In previous posts we talked about poetry and Docker images layers and I promised I would write about Docker multi-stage builds, so here we go!

!!! info "Note" I will explain the basics of Docker multi-stage builds required to understand the post but I won't repeat the documentation (see further reading).

⚙️ Multi-stage builds

Basically a multi-stage build allows you to sequentially use multiple images in one Dockerfile and pass data between them.

This is especially useful for projects in statically compiled languages such as Go, in which the output is a completely standalone binary: you can use an image containing the Go toolchain to build your project and copy your binary to a barebones image to distribute it.

package main
import "fmt"
func main() {
  fmt.Println("Hello Gab!")
}
# Dockerfile
FROM golang:alpine as builder
RUN mkdir /build 
ADD . /build/
WORKDIR /build 
RUN CGO_ENABLED=0 GOOS=linux go build -a -installsuffix cgo -ldflags '-extldflags "-static"' -o main .

FROM scratch
COPY --from=builder /build/main /app/
WORKDIR /app
CMD ["./main"]

This example1 produces a working Docker image containing only the binary built from the project. It also perfectly illustrates the basics of multi-stage builds.

Notice the second FROM instruction? It tells Docker to start again from a new image, like at the beginning of a build, except that it will have access to the last layers of all the previous stages.

Then, the COPY --from is used to retrieve the built binary from the first stage.
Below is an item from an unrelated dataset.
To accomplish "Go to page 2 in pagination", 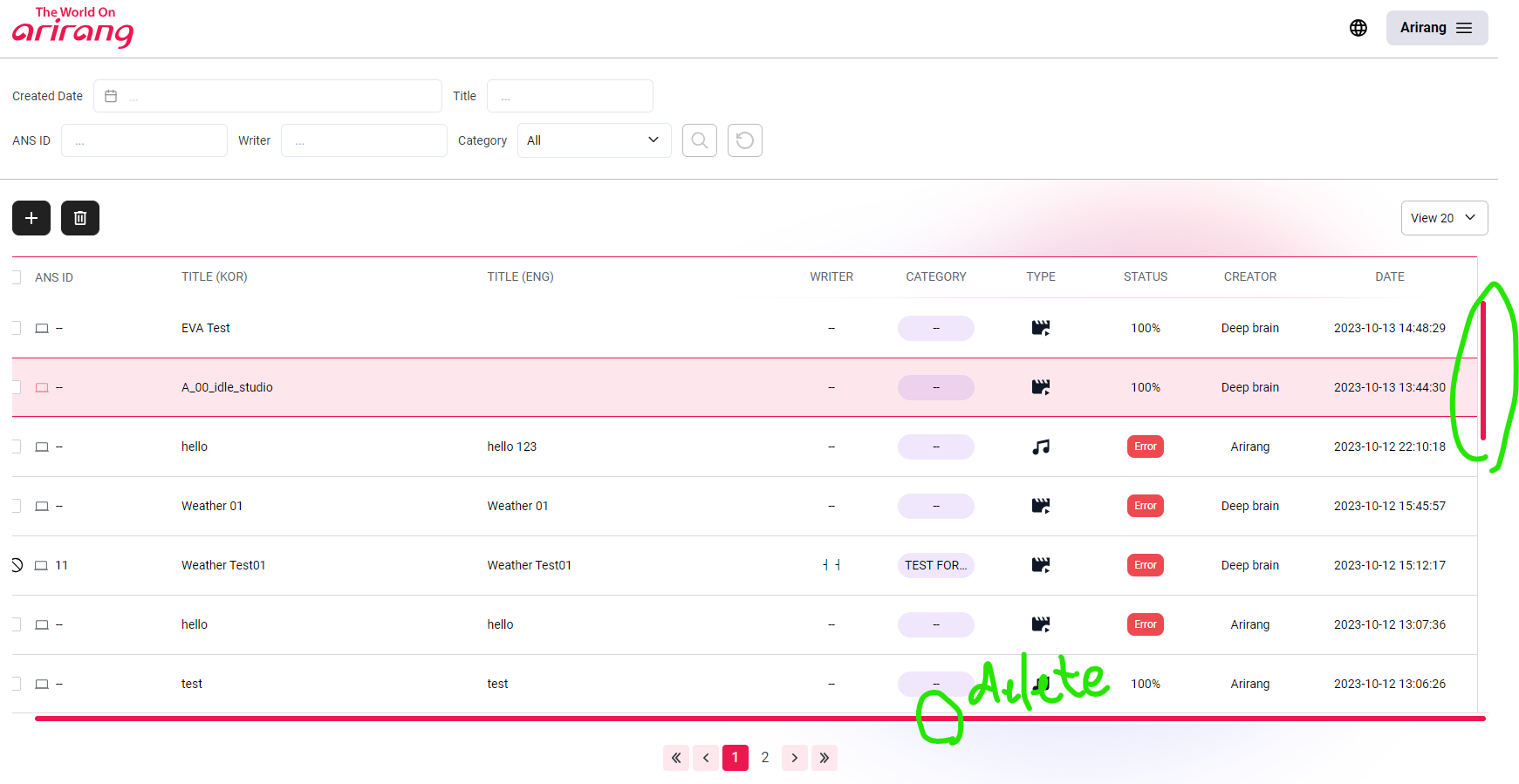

In this extreme case, the final image weighs nothing more than the binary itself since scratch is a special empty image with no operating system.
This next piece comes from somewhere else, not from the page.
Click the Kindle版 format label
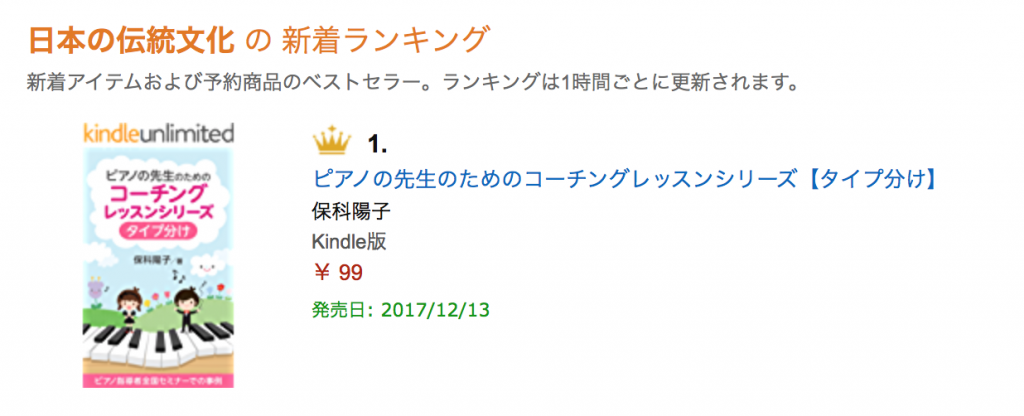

🐍 Applying to Python & Poetry

Install the dependencies

Let's start with a basic Dockerfile with a single stage that will just install this blog's dependencies and run the project.2

# Dockerfile
## Build venv
FROM python:3.8.6-buster

# Install poetry, see https://python-poetry.org/docs/#installation
ENV POETRY_VERSION=1.1.4
RUN curl -sSL https://raw.githubusercontent.com/python-poetry/poetry/master/get-poetry.py | python
ENV PATH /root/.poetry/bin:$PATH

# Install dependencies
WORKDIR /app
RUN python -m venv /app/venv
COPY pyproject.toml poetry.lock ./
RUN . /app/venv/bin/activate && poetry install
ENV PATH /app/venv/bin:$PATH

# Add code
COPY . ./

HEALTHCHECK --start-period=30s CMD python -c "import requests; requests.get('http://localhost:8000', timeout=2)"

CMD ["gunicorn", "blog.wsgi", "-b 0.0.0.0:8000", "--log-file", "-"]
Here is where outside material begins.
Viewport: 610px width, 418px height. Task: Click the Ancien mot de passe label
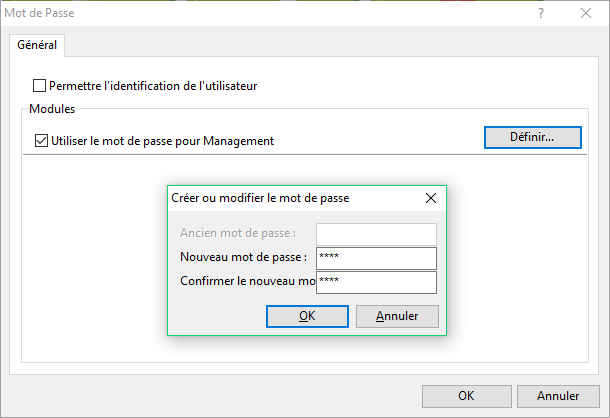[x=238, y=234]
It's already not that bad! We are taking advantage of the cache by copying only the files that describe our dependencies before installing them, and the Dockerfile is easy to read.

Now, our final image attack surface could be reduced: we're using a full Debian buster with all the build tools included and we have poetry installed in our image when we don't need it at runtime.

We'll add another stage to this build. First, we will install poetry and the project's dependencies, and in a second stage we will copy the virtual environment and our source code.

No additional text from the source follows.